The use of methods to quantify and qualify the structural soil conditions in the different cropping systems is important for assessing soil quality, considered an indicator of sustainability in land management and use systems (Arshad et al., 1996). Tavares Filho et al. (1999) and Neves et al. (2003) demonstrated the need for more detailed information on the soil structure in the field, with the aim of analyzing the effects of different agricultural practices on soil morphology. This concept has been increasingly applied using the so-called Crop Profile, which identifies a set of soil units created by the use of agricultural implements, root behavior and the influence of natural factors (Pereira Neto & Guimarães, 2005), providing a differentiated view of agronomic problems, particularly in the analysis of effects of agricultural land use (Tavares Filho et al., 1999).

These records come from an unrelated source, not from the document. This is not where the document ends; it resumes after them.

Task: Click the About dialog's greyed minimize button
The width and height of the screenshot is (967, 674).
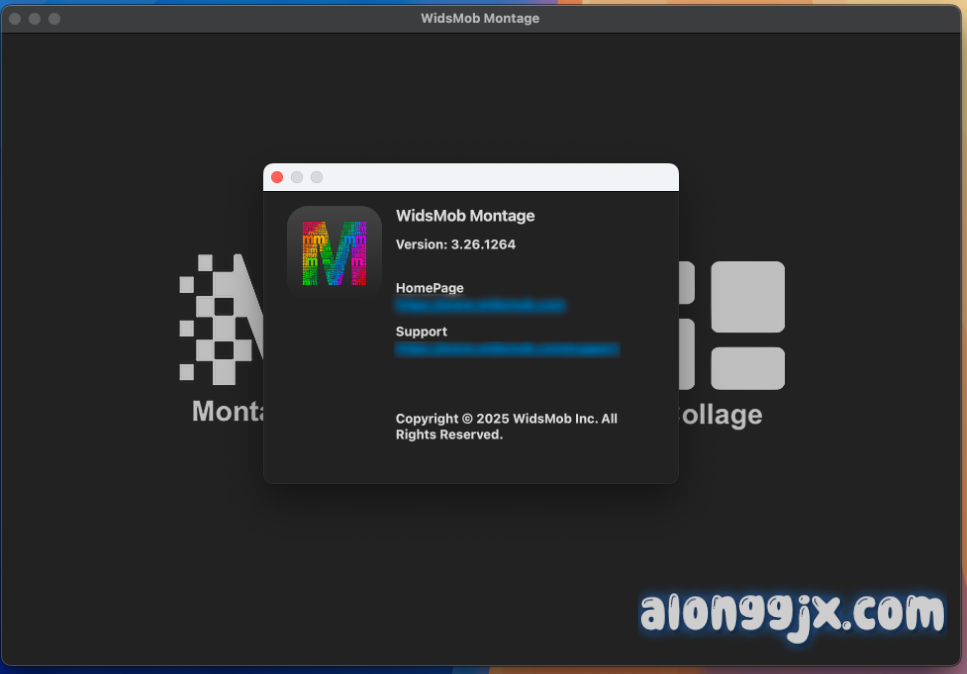Action: (x=297, y=177)
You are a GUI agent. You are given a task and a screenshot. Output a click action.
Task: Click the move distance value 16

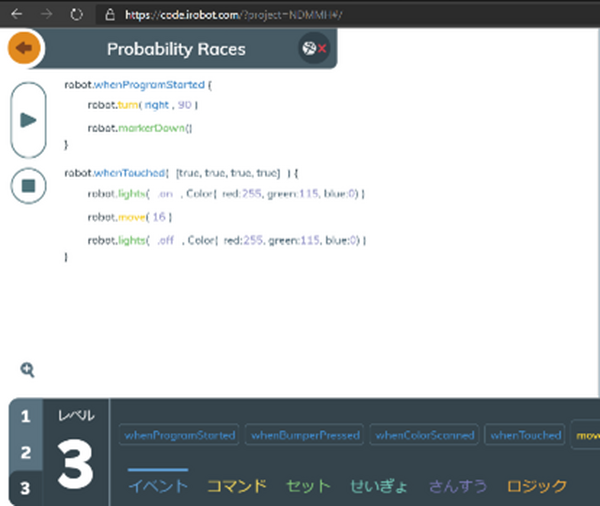161,217
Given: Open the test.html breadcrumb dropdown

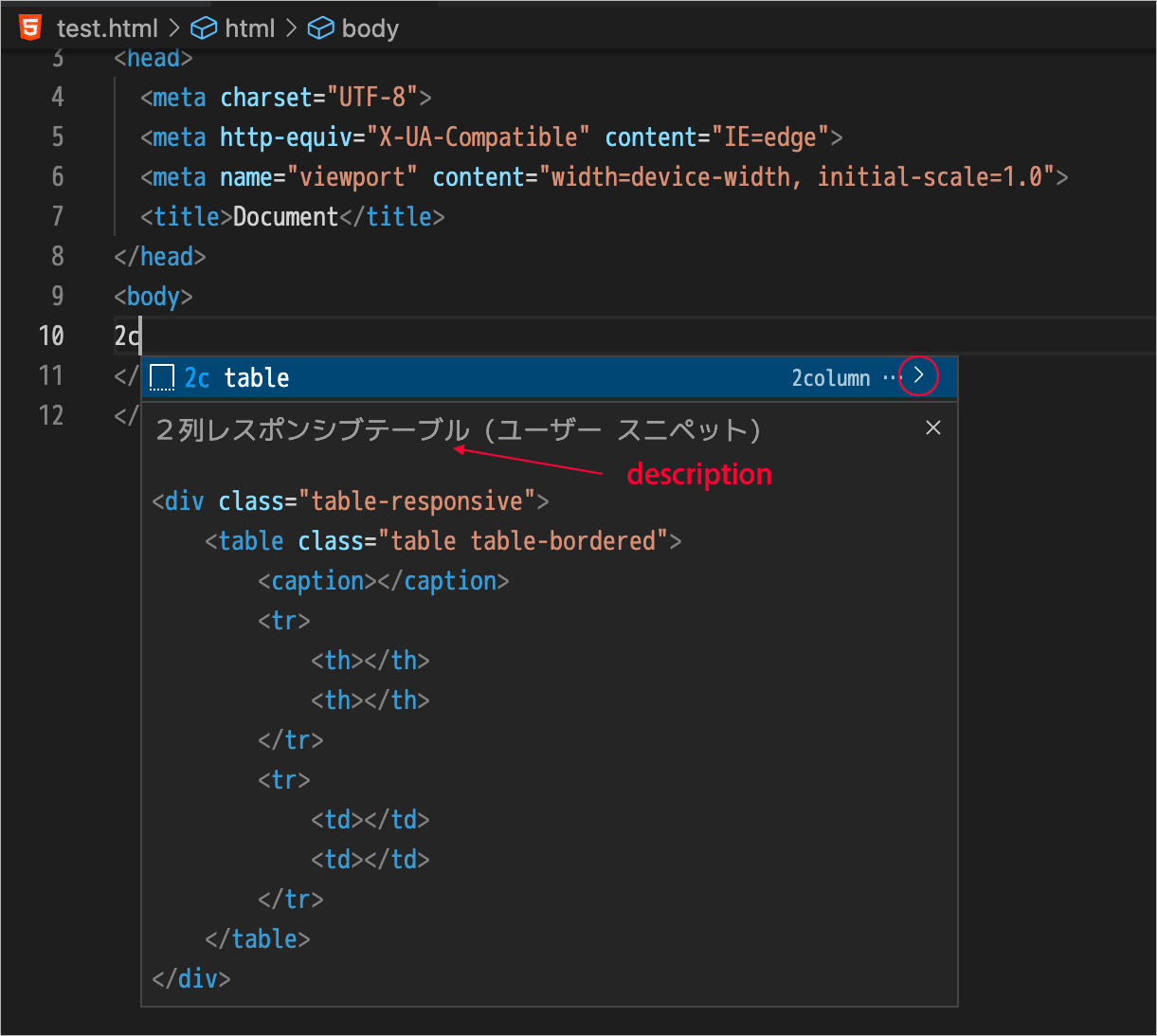Looking at the screenshot, I should pyautogui.click(x=107, y=28).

According to Tamia et al. (1999), the different structures of a crop profile are referred to as Homogeneous Morphological Units (HMU), and according to Pereira Neto et al., (2007), they can be quantified using Geographic Information Systems (GIS), i.e., computer systems for analyzing, mapping and quantifying areas of the Earth surface.

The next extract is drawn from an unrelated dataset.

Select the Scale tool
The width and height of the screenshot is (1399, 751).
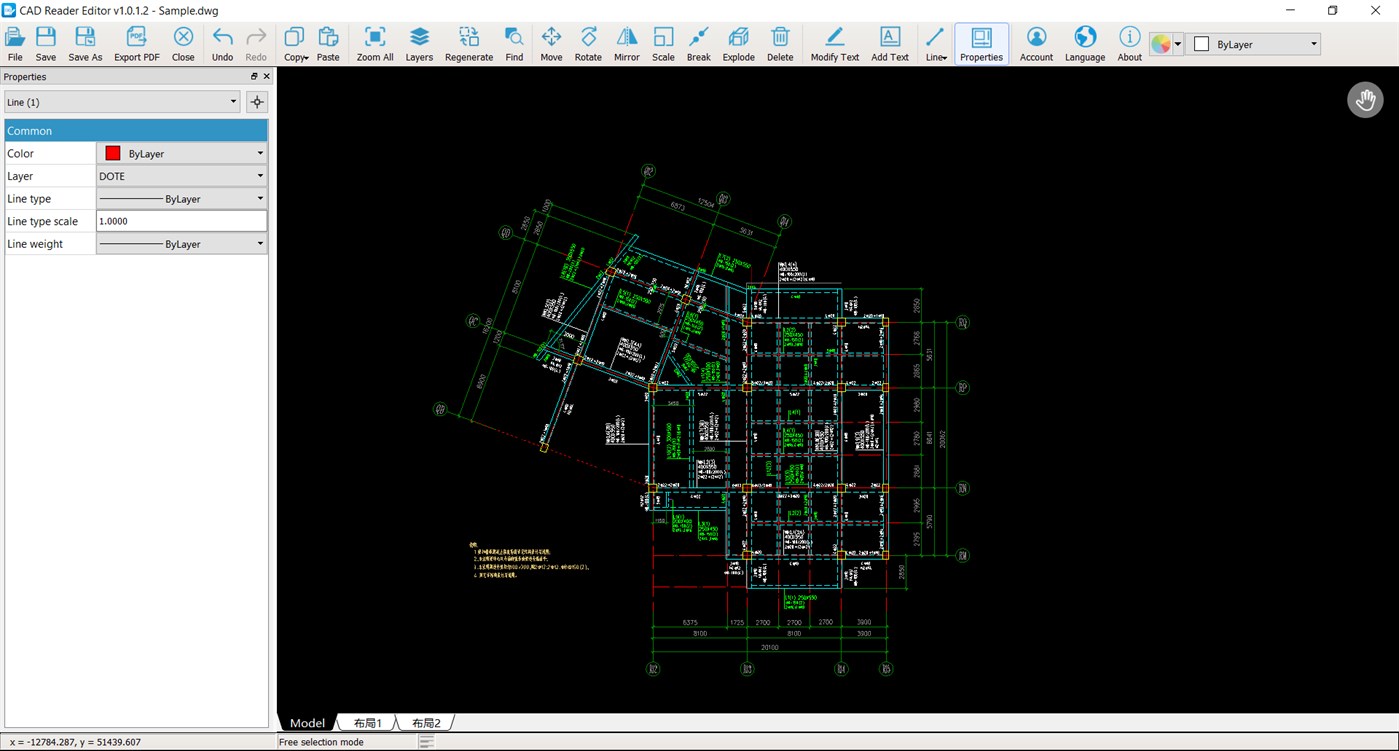(x=662, y=43)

Thus, the purpose of this study was to assess and quantify the homogeneous morphological units in soil under conventional tillage with mechanized and animal traction, and to assess the effects of crop succession and intercropping with jack bean (Canavalia ensiformis L.) on the soil structure.

 

MATERIALS AND METHODS

The experiment was initiated in the 2003/2004 growing season in five municipalities and six sites of the Southern-Central region of Paraná State - Brazil (Table 1), in family farming areas. The climate was classified as Cfb (subtropical) in the Köppen system, with rainfall throughout the year and a mild summer. The annual average temperature is around 17 °C. The annual rainfall index varies between 1,200 and 1,800 mm. The winter is harsh, generally humid and frosts occur between May and September. The predominant landscape in the region ranges from undulating to mountainous, with elevations ranging from 800 to 1,300 m.

The plots were conventionally tilled with mechanized and animal traction, as used routinely by farmers. The soil was prepared in the winter for green manure and in the summer for maize (Table 1).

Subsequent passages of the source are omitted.